=== Instructions for the task ===
Without pictures, repeat the lines of the entries from the one containing "Ponuka zamestnania (127, 1951)" through the last, both ends included, and nothing else.

=== Data ===

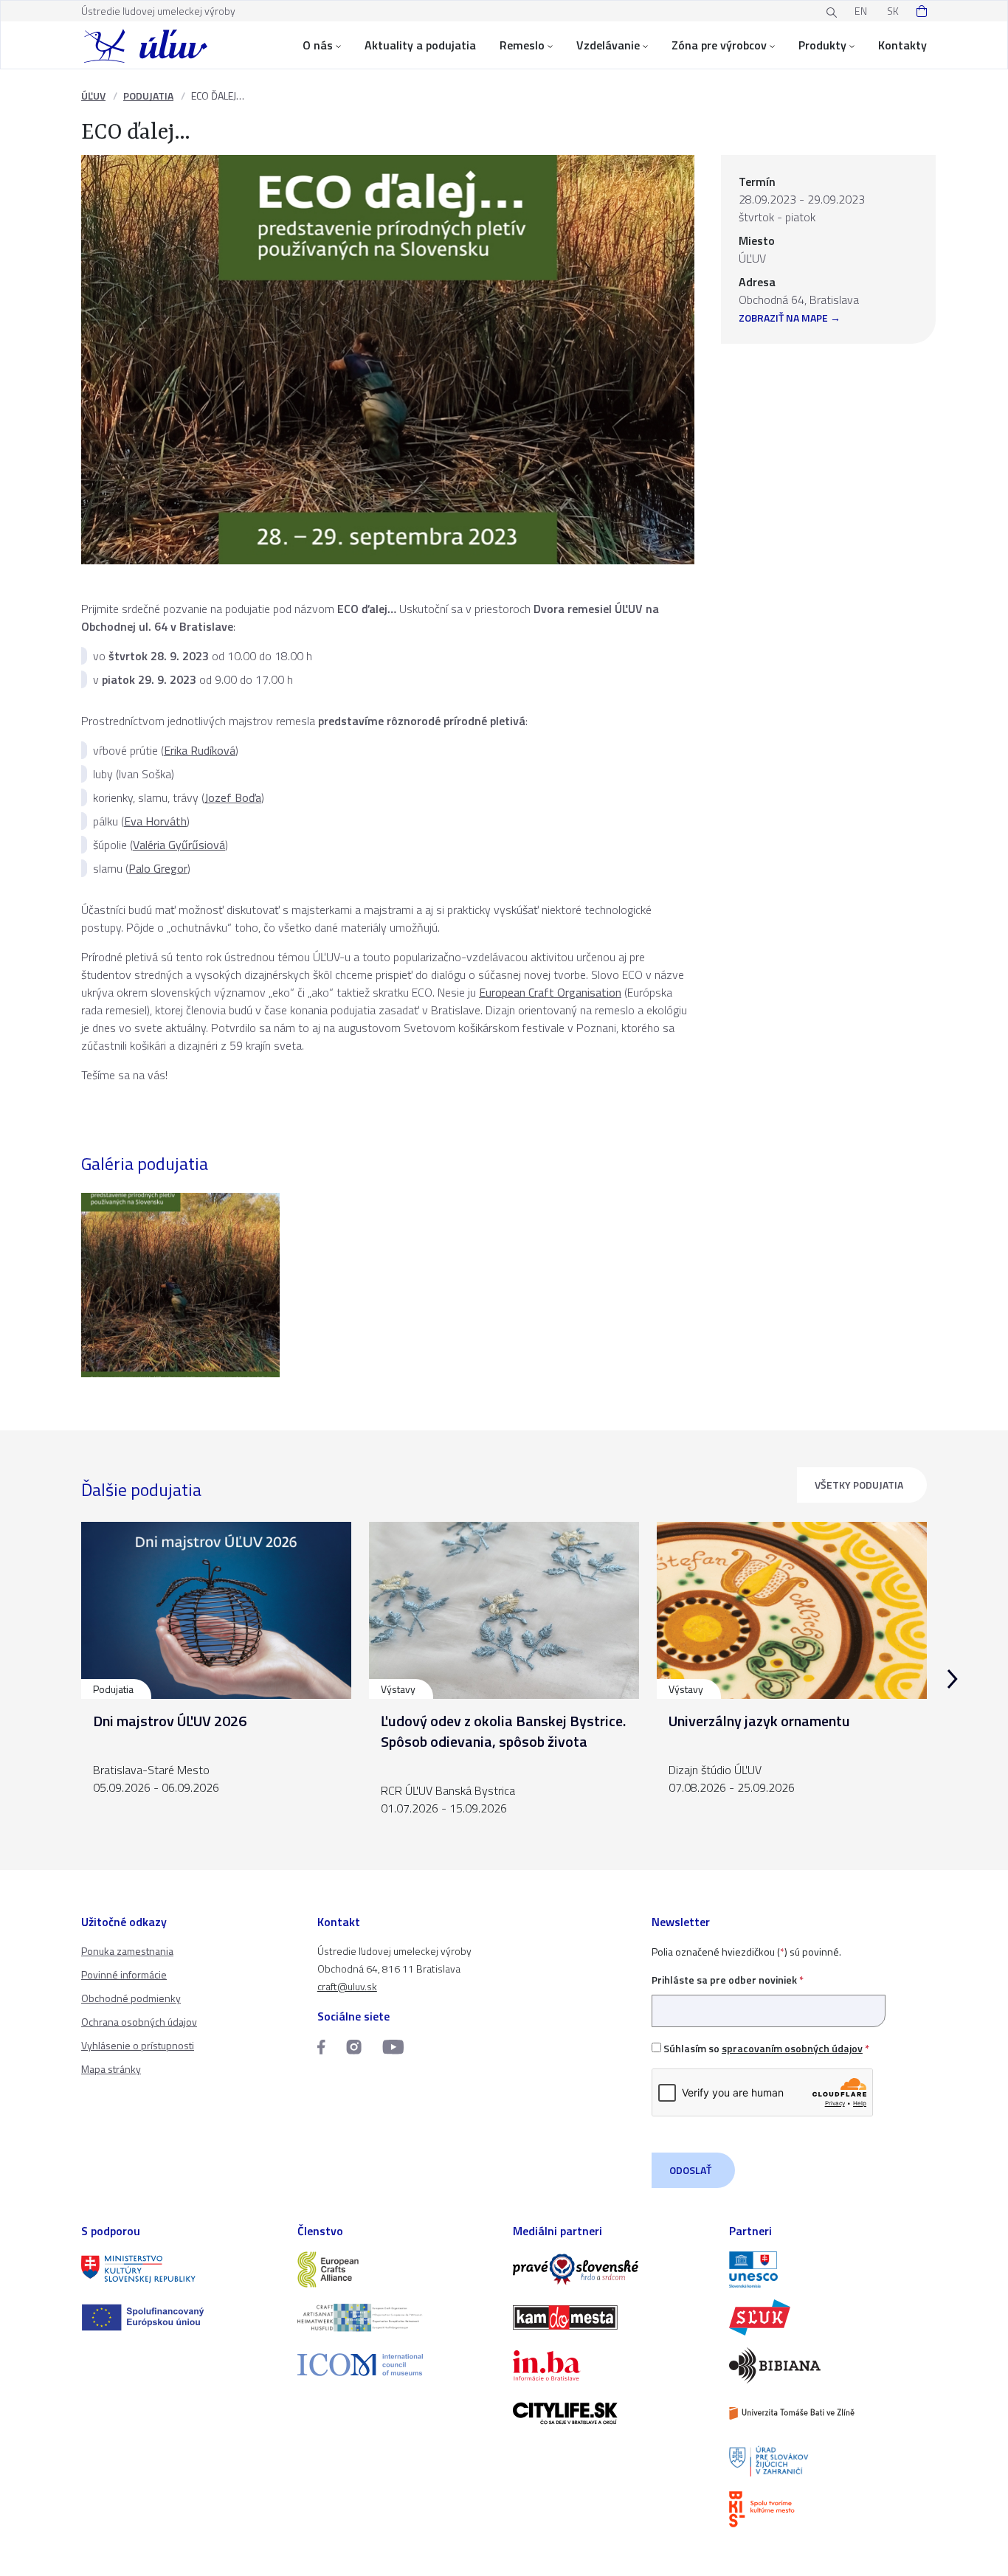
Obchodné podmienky (131, 1998)
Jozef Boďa (232, 797)
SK (893, 10)
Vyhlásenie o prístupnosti (137, 2045)
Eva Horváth (155, 821)
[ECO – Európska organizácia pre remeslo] (396, 2317)
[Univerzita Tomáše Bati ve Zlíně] (828, 2413)
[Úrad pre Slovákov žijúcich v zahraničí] (828, 2461)
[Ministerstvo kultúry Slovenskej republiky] (180, 2269)
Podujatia (148, 95)
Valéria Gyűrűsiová (179, 845)
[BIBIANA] (828, 2365)
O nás (318, 45)
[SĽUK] (828, 2317)
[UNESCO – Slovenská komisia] (828, 2269)
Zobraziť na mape (783, 318)
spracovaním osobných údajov (792, 2048)
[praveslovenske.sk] (612, 2269)
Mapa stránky (111, 2069)
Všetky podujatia (859, 1484)
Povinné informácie (124, 1974)
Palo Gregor (157, 868)
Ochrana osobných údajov (139, 2021)
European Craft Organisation (550, 992)
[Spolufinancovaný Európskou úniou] (180, 2317)
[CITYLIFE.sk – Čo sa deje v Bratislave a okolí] (612, 2413)
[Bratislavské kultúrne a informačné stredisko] (828, 2509)
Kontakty (902, 45)
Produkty (822, 45)
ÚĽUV (93, 95)
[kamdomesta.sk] (612, 2317)
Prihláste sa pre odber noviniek (728, 1979)
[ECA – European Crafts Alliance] (396, 2269)
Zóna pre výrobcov (719, 45)
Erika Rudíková (199, 750)
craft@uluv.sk (347, 1986)
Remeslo (522, 45)
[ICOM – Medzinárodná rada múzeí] (396, 2364)
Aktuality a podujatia (420, 45)
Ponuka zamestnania (127, 1951)
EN (861, 10)
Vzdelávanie (608, 45)
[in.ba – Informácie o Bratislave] (612, 2365)
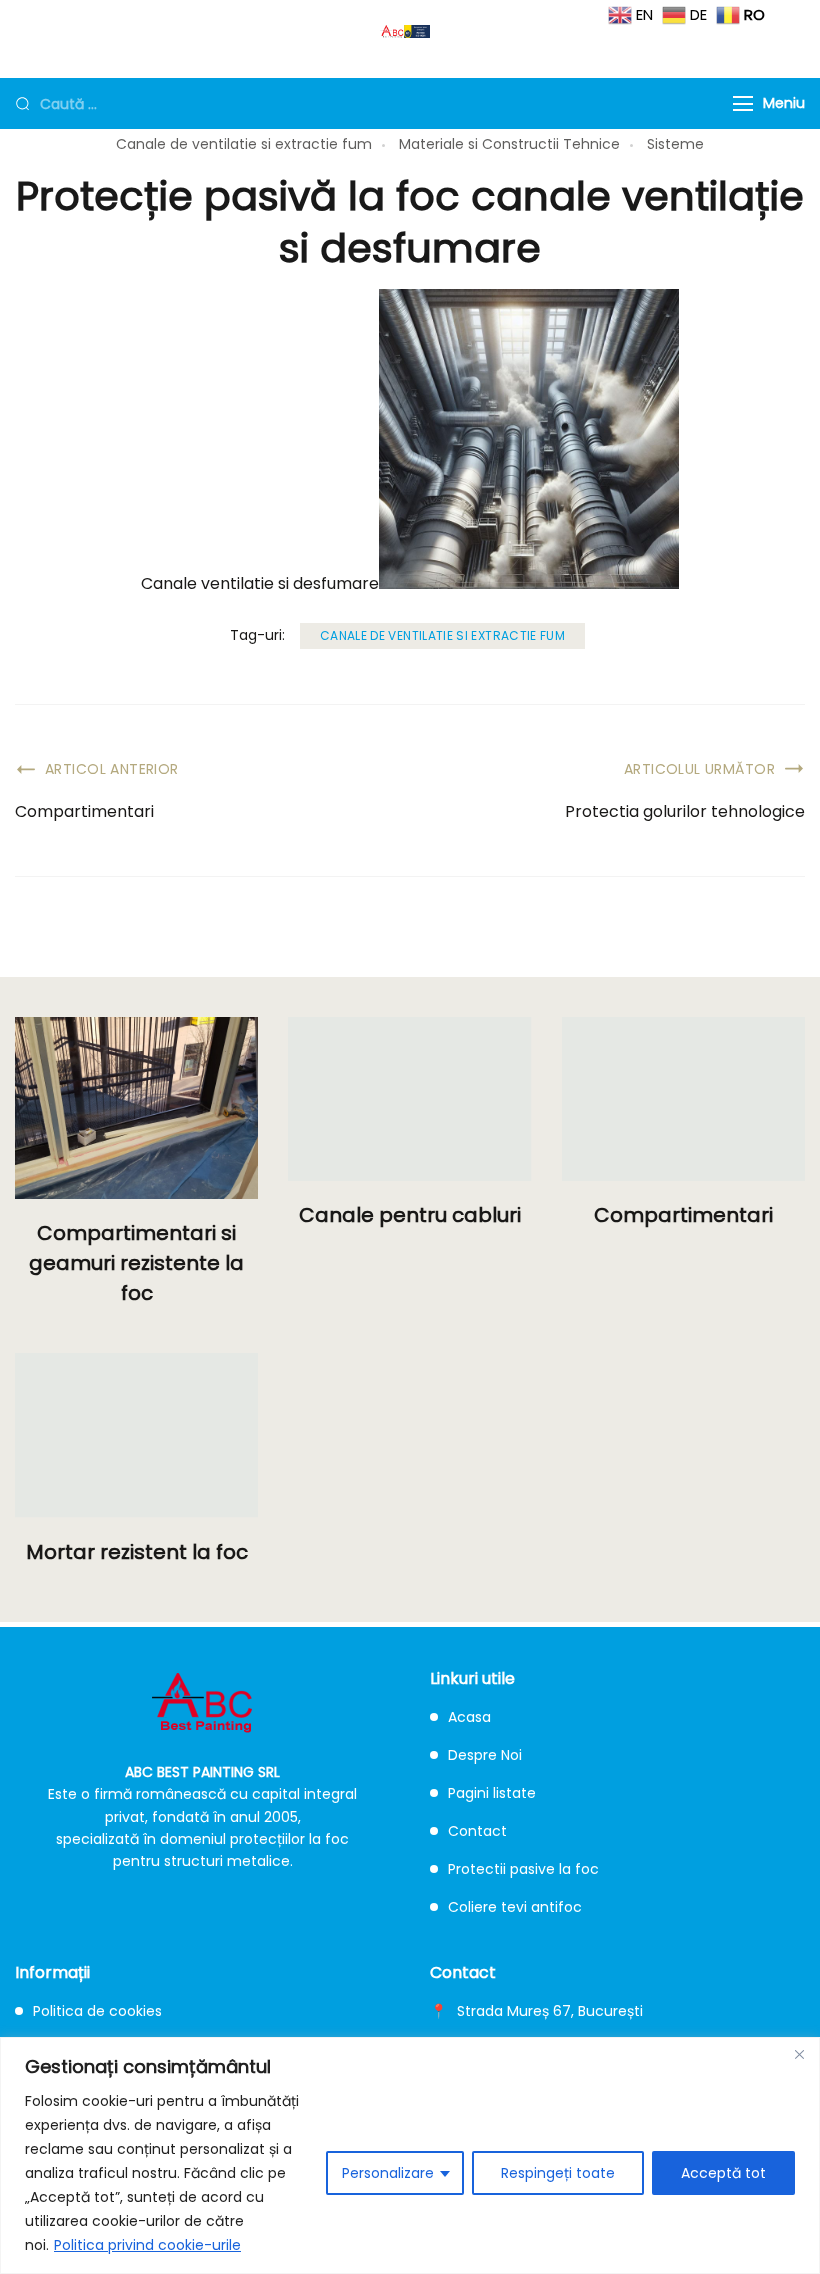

=== Expected answer ===
Ponuka zamestnania (127, 1951)
EN (861, 10)
Vzdelávanie (608, 45)
[in.ba – Informácie o Bratislave] (612, 2365)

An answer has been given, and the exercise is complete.